A meta description is an HTML attribute that gives a brief overview or description describing the purpose or intent of a specific web page. While not directly viewable (or readable) by site visitors, it is one of the top signals to search engines in terms of the site’s intent. Search engines will often extract and display the meta description in search results, which has been proven to have a meaningful impact on click through rates.
As its name suggests, a title tag is a simple HTML element (also hidden from page visitors) that denotes the title of a web page. The title tag is extracted by search engines and included in SERPs. It’s also prominently displayed in preview cards on social networks. Moz recommends that a title tag not exceed 60 characters.
Header tags are used to define sections on a page and should help describe to the visitor (human or bot) what the proceeding section will be about. Unlike the prior elements, there can be multiple header tags on a single web page. There’s no firm rule but it’s widely believed that as it pertains to SEO, H1 and H2 tags are among the most important signals (and become less important as you move down the list – i.e.
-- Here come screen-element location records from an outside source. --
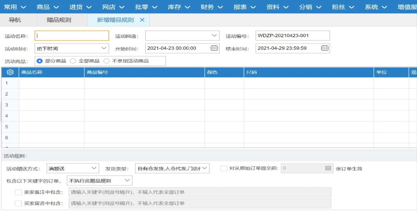Open the 库存 menu
The height and width of the screenshot is (211, 417).
tap(178, 7)
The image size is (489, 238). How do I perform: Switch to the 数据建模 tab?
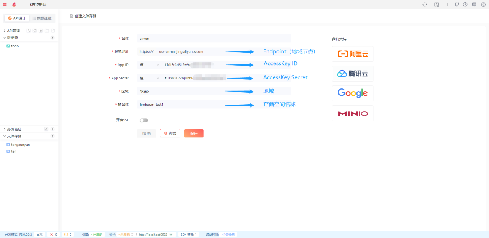[x=42, y=18]
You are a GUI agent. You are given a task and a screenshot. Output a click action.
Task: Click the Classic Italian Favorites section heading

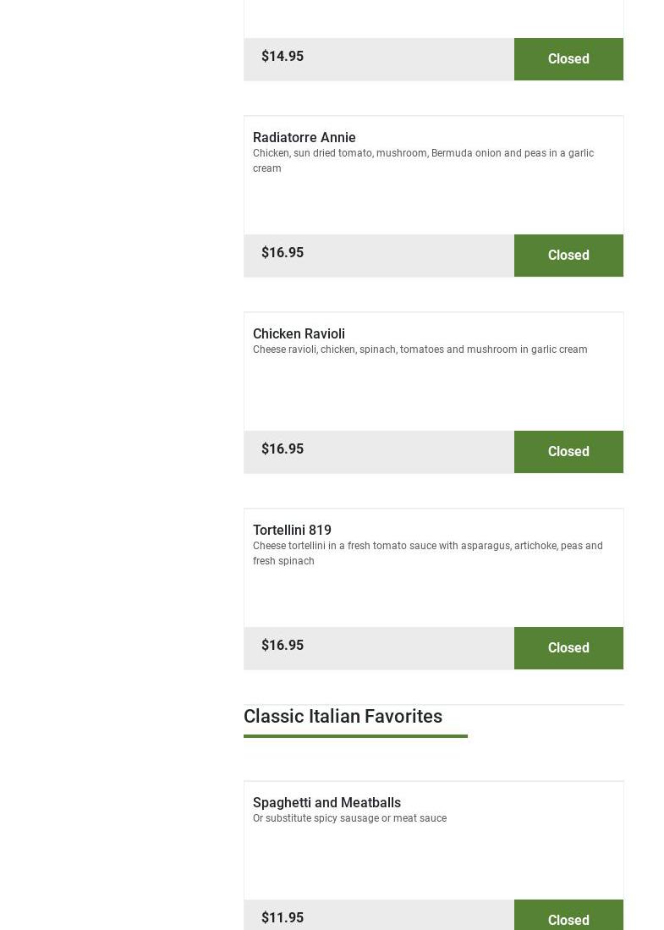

H3, H4, etc.).
Canonical tags serve as a means of telling a search engine which page (web url) is the ‘master’ copy of a page. Why does this matter? Well, search engines look for and document instances in which it finds ‘duplicate content’ and intentional or not, it considers this to be cheating (“online plagiarism?) and an attempt to game rankings. If / when duplicate content is discovered, it will downgrade a page’s ranking. But what about instances where it makes perfect sense for multiple pages to have a lot of the same and nearly identical copy (i.e. consider an e-commerce platform that sells t-shirts that has distinct pages for each color shirt)? This is where canonical tags come in. They allow you to let the search engine know that you’re not misbehaving and tells it explicitly which url is the ‘master’.
Robot meta tags are similar to canonical tags in the sense that they provide instructions or guidance to search engines. Most commonly, they tell search engines whether or not you want the page to be included in its index and/or if you want them to ‘follow’ any of the links you include on a specific page.
Why would you not want google to include your page in its index? Well, there are several but the most common one is if / when a page is still in development or undergoing major changes and you don’t want it to get crawled and mess up any existing rankings. Be careful with no index parameters because if you publish a page that was in draft mode and forget to remove that tag, you’ll find that you quickly lose ALL rankings!